_TASK DETAILS_.
Print all the data below exactly, without images.

_DATASET CONTENT_.
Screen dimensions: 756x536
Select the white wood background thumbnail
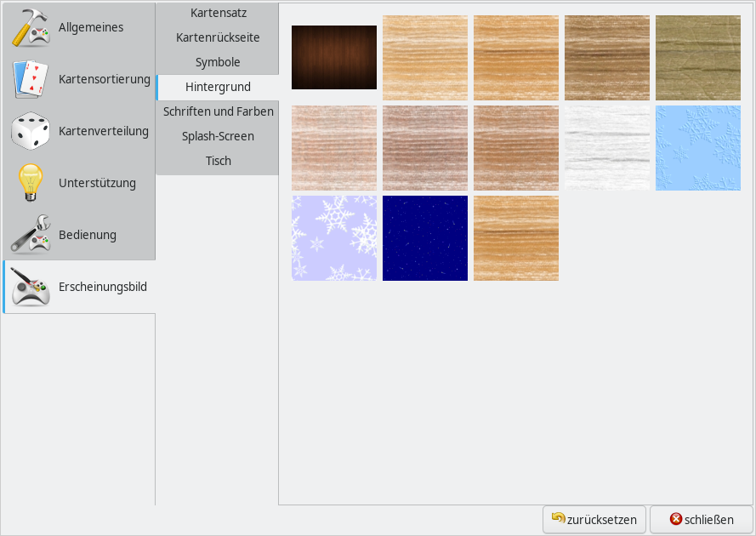pos(607,148)
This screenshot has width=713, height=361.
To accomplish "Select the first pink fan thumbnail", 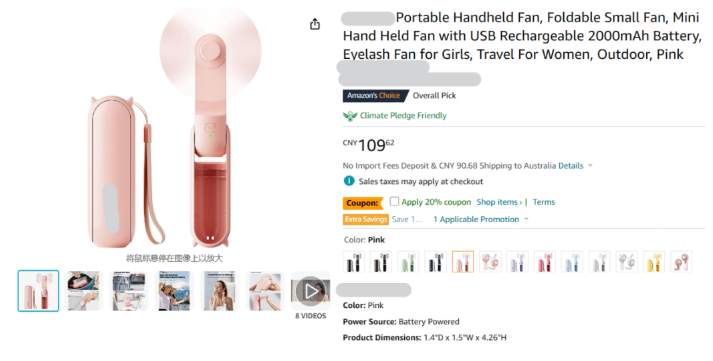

_RESPONSE_.
Screen dimensions: 756x536
Select the white wood background thumbnail
pos(607,148)
This screenshot has width=713, height=361.
To accomplish "Select the first pink fan thumbnail", 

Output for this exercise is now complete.